[Extracted records]

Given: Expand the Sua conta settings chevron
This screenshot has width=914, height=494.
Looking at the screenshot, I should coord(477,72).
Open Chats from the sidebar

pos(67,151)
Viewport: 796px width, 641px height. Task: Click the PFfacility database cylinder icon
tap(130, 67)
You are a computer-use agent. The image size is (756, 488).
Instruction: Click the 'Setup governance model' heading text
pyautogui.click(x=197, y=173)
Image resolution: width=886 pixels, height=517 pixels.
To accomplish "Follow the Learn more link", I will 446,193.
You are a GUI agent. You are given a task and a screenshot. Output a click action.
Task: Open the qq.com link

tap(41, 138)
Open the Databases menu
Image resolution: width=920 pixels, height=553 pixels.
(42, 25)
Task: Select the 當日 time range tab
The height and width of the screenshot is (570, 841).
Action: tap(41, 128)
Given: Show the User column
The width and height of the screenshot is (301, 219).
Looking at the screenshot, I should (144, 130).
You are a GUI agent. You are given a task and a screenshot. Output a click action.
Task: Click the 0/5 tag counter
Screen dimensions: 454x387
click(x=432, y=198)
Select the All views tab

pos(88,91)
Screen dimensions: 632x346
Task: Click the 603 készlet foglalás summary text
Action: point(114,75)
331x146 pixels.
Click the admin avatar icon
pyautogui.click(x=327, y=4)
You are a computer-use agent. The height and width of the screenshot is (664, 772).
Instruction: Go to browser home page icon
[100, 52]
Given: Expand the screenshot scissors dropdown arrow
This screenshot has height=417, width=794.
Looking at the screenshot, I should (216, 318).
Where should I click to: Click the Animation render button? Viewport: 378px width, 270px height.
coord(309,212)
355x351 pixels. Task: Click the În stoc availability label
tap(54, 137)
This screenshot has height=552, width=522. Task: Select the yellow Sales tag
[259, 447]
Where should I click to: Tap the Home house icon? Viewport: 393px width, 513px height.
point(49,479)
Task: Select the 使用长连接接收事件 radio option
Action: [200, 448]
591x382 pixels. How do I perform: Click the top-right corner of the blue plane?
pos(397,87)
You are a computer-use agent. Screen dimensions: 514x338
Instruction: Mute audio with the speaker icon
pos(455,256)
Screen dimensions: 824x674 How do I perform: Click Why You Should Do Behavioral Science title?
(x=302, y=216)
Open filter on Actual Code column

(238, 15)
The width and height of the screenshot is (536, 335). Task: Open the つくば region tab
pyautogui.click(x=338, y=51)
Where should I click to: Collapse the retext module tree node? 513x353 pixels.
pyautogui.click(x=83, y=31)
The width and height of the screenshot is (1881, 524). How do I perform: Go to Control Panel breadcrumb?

◆ Problem: An exact, complete copy of the lines above from the one with "Given: Show the User column" through the one with "Task: Click the 0/5 tag counter" is the whole answer.

◆ Response:
Given: Show the User column
The width and height of the screenshot is (301, 219).
Looking at the screenshot, I should (144, 130).
You are a GUI agent. You are given a task and a screenshot. Output a click action.
Task: Click the 0/5 tag counter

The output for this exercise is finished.